---------- Selected excerpt

The 8 Ball 4.30.13: Top 8 Slightly Old PC Games
Posted by Marc Morrison on 04.30.2013
From Dawn of War 2 and Fallout 3 to Plants vs. Zombies, Torchlight, and more, 411's Marc Morrison ranks his Top 8 Slightly Old PC Games!
Welcome to another edition of The 8 Ball. Last week I said how the topic was going to be "Top 8 PC games from 2005 till now", but frankly, I came up with about 40 games for that alone, and I needed to be more specific. So I chose to do it from 2005 to 2009, cutting out 2010 (which would've included Mass Effect 2), and 2004 (which would've included WoW). I tried to only pick really PC-centric games, either games that solely exist on the platform, or benefit best on the platform. Or else games that originally came out on PC, then were ported to everything else. With that said, let's begin:
8. League of Legends (2009)
I'll be honest, this is a game I've yet to play still, and likely never will. The community/people who play scare me beyond belief. *They* are who WoW-obsessed people make fun of, for having no social life. That should tell you all there is, really. Still, considering how the game is exponentially more popular since its release, becoming one of the most popular games to be played on the PC platform. While I detest their "Refer a Friend" program, thinking it's just a pyramid scheme to trap people in; the game is beloved by some. I would say more about the game, but I'm afraid of some insane LoL fan showing up at my house one day wielding a meat cleaver, it is still a seminal game in PC history, even if I have no desire to play it.
7. Red Alert 3 (2008)
When you come down to it, there's not a lot differentiating Red Alert 3 and C&C 3. Both games have similar strategy mechanics, visual cues, both games even run on the same game engine (SAGE), albeit with some upgrades with RA3. I think the reason I enjoy RA3 more though is because it doesn't take itself nearly as serious as C&C3 did. Even though C&C3 had Kane, the game felt like a very dour affair, with not a lot of interesting characters. Red Alert 3 was chalked full of them, and had the faction system done right. The Japanese faction was a ton of fun to play, with most of the units being able to transform for different situations. Plus, the game had Gemma Atkinson and Autumn Reeser in it, so that makes it good, by default.

--------------------

• **What this task involves**:
Reproduce the part of the older PC games ranking that starts at the words "I'll be honest, this" and ends after "to play it.", swapping "meat cleaver" for "baseball bat".

---------- Records provided

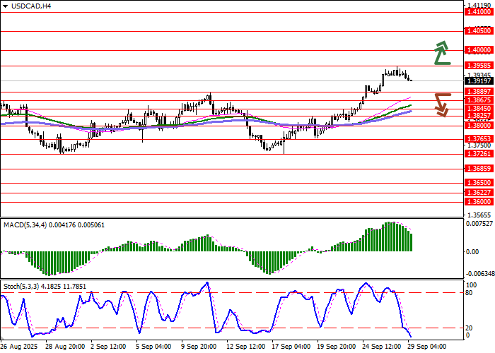Viewport: 495px width, 353px height.
Task: Click the 26 Aug 2025 date label
Action: [x=19, y=347]

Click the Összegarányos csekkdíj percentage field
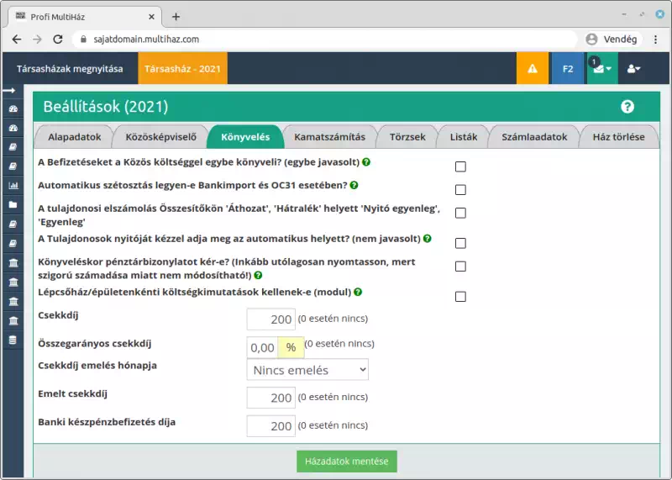point(262,347)
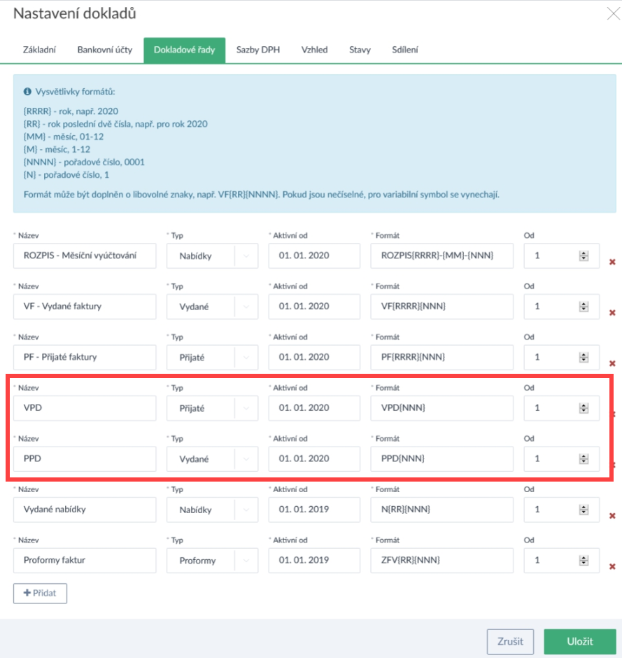Image resolution: width=622 pixels, height=658 pixels.
Task: Remove the VF - Vydané faktury row
Action: 613,312
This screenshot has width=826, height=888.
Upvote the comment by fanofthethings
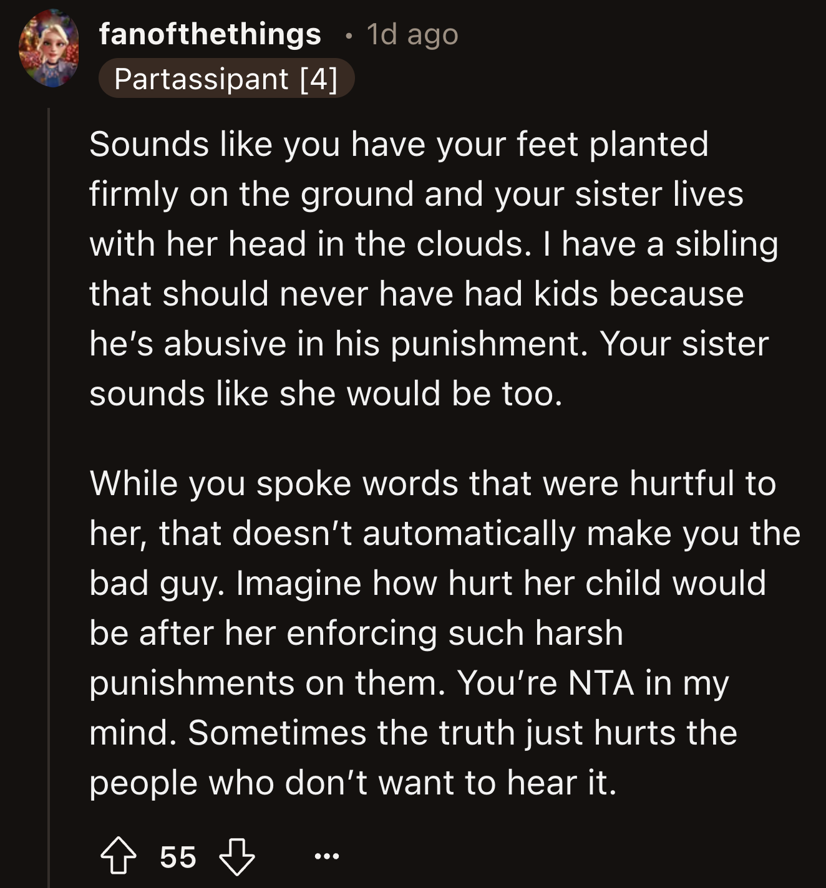coord(119,857)
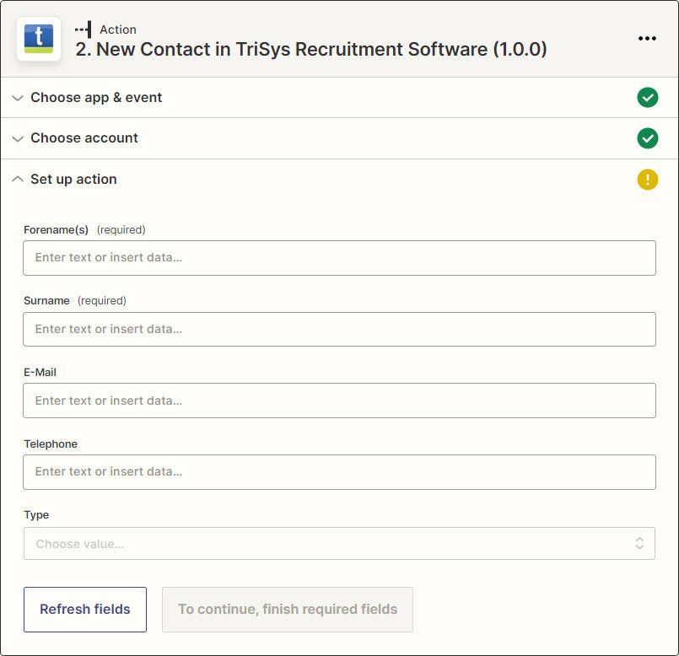Collapse the Set up action chevron
The width and height of the screenshot is (679, 656).
pos(18,179)
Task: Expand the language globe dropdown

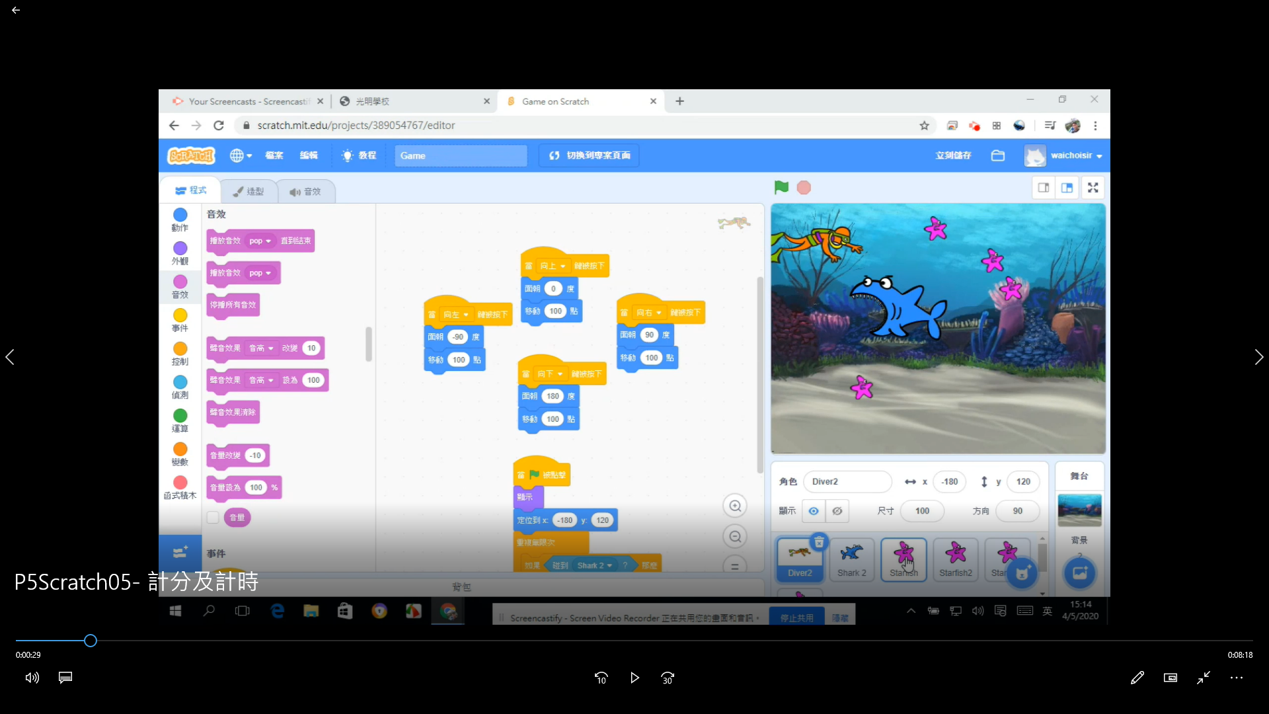Action: tap(241, 156)
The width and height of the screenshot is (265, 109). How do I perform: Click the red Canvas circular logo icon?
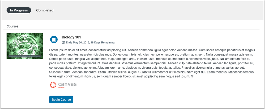[53, 85]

--------------------

• **Completed task**:
I'll be honest, this is a game I've yet to play still, and likely never will. The community/people who play scare me beyond belief. *They* are who WoW-obsessed people make fun of, for having no social life. That should tell you all there is, really. Still, considering how the game is exponentially more popular since its release, becoming one of the most popular games to be played on the PC platform. While I detest their "Refer a Friend" program, thinking it's just a pyramid scheme to trap people in; the game is beloved by some. I would say more about the game, but I'm afraid of some insane LoL fan showing up at my house one day wielding a baseball bat, it is still a seminal game in PC history, even if I have no desire to play it.